The example below defines a default locale and a list of objects to work with.

const defaultLocale = 'en-US';
const list = ['Motorcycle', 'Bus', 'Car'];

Then we create new list format objects with different locales and types to show the difference in use and how the different locales (American English, Canadian French and Chilean Spanish) handle the different use cases.

console.log(new Intl.ListFormat(defaultLocale, {
  style: 'long',
  type: 'conjunction'
}).format(list));
// > Motorcycle, Bus and Car

console.log(new Intl.ListFormat(defaultLocale, {
  style: 'short',
  type: 'disjunction'
}).format(list));
// > Motorcycle, Bus or Car

console.log(new Intl.ListFormat('fr-CA', {
  style: 'long',
  type: 'conjunction'
  }).format(list));
// > Motorcycle, Bus et Car

console.log(new Intl.ListFormat('fr-CA', {
   style: 'short',
   type: 'disjunction'
}).format(list));
// > Motorcycle, Bus ou Car

console.log(new Intl.ListFormat('es-CL', {
  style: 'long',
  type: 'conjunction'
}).format(list));
// > Motorcycle, Bus y Car

 console.log(new Intl.ListFormat('es-CL', {
   style: 'short',
   type: 'disjunction'
}).format(list));
// > Motorcycle, Bus o Car

DateTime Format #

Intl.DateTimeFormat enables language-sensitive date and time formatting.

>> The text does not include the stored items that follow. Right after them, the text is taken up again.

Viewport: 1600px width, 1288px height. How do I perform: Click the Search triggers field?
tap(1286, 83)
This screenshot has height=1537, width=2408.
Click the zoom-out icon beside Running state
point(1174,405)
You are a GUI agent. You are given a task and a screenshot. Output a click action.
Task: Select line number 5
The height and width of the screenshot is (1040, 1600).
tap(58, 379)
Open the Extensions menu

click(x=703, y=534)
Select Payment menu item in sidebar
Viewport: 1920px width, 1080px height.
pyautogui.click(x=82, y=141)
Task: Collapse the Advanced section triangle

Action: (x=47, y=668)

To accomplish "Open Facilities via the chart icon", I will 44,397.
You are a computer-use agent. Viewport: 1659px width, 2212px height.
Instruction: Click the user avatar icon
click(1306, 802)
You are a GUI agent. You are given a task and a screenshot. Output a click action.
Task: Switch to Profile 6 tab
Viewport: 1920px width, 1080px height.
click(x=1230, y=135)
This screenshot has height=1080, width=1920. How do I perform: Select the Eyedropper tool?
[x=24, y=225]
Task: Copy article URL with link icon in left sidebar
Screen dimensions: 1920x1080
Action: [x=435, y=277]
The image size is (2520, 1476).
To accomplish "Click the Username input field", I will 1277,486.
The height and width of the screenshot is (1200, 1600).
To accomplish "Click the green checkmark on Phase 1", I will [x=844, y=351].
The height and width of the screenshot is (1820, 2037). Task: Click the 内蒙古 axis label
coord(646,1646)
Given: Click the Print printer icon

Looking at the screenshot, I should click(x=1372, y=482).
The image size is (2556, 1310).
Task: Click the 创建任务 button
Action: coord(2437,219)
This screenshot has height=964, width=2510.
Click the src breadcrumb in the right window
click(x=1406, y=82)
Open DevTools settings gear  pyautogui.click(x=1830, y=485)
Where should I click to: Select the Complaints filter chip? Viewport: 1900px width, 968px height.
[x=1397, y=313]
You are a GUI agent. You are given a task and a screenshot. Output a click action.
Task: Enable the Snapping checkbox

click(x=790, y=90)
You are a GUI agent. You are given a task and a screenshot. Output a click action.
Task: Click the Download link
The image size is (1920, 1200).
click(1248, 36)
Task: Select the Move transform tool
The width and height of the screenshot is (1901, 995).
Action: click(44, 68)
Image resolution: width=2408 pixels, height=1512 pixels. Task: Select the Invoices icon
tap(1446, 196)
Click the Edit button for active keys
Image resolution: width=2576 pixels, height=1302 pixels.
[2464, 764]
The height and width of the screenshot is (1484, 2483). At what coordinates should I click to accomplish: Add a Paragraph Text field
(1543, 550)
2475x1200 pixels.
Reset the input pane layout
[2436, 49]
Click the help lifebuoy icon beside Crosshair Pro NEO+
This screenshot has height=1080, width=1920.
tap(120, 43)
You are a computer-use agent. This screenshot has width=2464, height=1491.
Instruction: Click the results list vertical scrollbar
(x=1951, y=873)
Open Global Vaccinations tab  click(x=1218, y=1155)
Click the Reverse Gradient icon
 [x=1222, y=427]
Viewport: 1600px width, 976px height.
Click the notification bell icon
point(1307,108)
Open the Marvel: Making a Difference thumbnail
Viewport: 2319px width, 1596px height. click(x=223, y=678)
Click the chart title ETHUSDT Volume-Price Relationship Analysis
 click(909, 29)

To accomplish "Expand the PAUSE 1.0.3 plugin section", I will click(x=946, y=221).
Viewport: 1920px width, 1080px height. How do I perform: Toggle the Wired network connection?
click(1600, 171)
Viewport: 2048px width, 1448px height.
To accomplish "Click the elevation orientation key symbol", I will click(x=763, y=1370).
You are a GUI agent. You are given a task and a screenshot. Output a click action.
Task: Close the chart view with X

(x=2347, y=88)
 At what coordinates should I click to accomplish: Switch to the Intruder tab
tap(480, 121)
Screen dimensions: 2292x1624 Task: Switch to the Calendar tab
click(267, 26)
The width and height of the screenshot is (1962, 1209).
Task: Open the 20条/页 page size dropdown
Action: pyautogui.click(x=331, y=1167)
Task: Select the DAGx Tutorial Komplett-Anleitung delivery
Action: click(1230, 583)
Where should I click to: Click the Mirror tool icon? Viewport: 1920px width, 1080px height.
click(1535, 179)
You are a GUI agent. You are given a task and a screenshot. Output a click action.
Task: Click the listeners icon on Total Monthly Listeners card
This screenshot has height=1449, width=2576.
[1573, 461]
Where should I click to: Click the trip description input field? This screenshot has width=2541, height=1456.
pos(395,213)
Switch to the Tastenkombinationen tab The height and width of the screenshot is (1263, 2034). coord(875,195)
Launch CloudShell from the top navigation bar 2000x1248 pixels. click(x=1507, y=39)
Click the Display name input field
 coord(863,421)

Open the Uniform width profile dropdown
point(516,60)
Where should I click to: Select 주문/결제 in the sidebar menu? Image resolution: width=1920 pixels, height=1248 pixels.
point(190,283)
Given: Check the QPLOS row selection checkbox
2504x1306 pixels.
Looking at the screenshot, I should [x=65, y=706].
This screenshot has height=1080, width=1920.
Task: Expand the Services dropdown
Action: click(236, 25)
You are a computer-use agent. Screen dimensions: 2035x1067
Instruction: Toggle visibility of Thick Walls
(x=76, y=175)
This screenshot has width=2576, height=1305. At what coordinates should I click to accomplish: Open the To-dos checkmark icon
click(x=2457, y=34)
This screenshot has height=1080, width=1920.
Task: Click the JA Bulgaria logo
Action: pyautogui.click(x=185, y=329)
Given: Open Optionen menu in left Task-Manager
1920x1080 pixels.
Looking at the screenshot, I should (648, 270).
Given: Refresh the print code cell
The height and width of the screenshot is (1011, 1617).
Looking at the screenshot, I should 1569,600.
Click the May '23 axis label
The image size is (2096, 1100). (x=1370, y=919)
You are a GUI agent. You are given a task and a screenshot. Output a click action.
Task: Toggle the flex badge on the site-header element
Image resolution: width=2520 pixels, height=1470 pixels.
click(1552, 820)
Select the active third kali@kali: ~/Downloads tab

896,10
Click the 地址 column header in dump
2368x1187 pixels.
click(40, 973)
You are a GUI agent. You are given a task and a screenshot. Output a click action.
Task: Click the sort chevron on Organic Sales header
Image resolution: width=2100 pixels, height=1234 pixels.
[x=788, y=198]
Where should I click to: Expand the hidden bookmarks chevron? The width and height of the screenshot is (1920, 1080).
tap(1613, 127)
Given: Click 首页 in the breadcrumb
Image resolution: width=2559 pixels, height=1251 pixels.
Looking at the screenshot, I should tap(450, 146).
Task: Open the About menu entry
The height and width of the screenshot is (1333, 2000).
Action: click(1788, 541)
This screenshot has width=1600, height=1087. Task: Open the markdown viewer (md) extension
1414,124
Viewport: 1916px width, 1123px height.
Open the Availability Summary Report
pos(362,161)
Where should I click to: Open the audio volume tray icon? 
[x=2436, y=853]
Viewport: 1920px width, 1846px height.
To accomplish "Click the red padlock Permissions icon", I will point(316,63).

The example below creates a new date object.

const defaultLocale = 'en-US';
const date = new Date('December 17, 1995');

Then we format the date in our default locale (American English), Canadian French and Chilean Spanish. The expected result is shown in a comment under the command.

console.log(new Intl.DateTimeFormat(defaultLocale)
  .format(date));
// expected output: "12/17/1995"

console.log(new Intl.DateTimeFormat('fr-CA')
  .format(date));
// expected output: "1995-12-17"

console.log(new Intl.DateTimeFormat('es-CL')
  .format(date));
// expected output: "17-12-1995"

Format Range #

formatRange is only available on Chrome 76+. Chrome 76 hasn't hit the stable channel at the time of this post

Intl.formatRange is an extension to DateTimeFormat that allows you to do range of dates, for example, from January 10th to 20th.

We first set the dates that we want to work with. I set three dates to provide for different examples

let date1 = new Date(2007, 0, 10);
let date2 = new Date(2007, 0, 15);
let date3 = new Date(2007, 0, 20);

We then create a DateTimeFormat object. Because we're using all three values (year, month, date) the results will also incorporate all three.

let fmt2 = new Intl.DateTimeFormat("en", {
    year: 'numeric',
    month: 'short',
    day: 'numeric'
});

I test by logging to console. The results are in comments after each particular test.

console.log(fmt2.format(date1));
// Jan 10, 2007
console.log(fmt2.formatRange(date1, date2));
// Jan 10 – 15, 2007
console.log(fmt2.formatRange(date1, date3));
// Jan 10 – 20, 2007

If we know that we're working on a single year we can eliminate the year field. The new DateTimeFormat object looks like this.

let fmt3 = new Intl.DateTimeFormat("en", {
    month: 'short',
    day: 'numeric'
});

And the results omit the year since we didn't include it in the object we are using to format the ranges.

console.log(fmt3.format(date1));
// Jan 10
console.log(fmt3.formatRange(date1, date2));
// Jan 10 – 15
console.log(fmt3.formatRange(date1, date3));
// Jan 10 – 20

Once we get better browser coverage, using the native internationalization libraries will reduce app payload by removing libraries like Moment of date-fns. Until then you'll have to feature detect support for the specific APIs and provide a fallback where native APIs are not supported.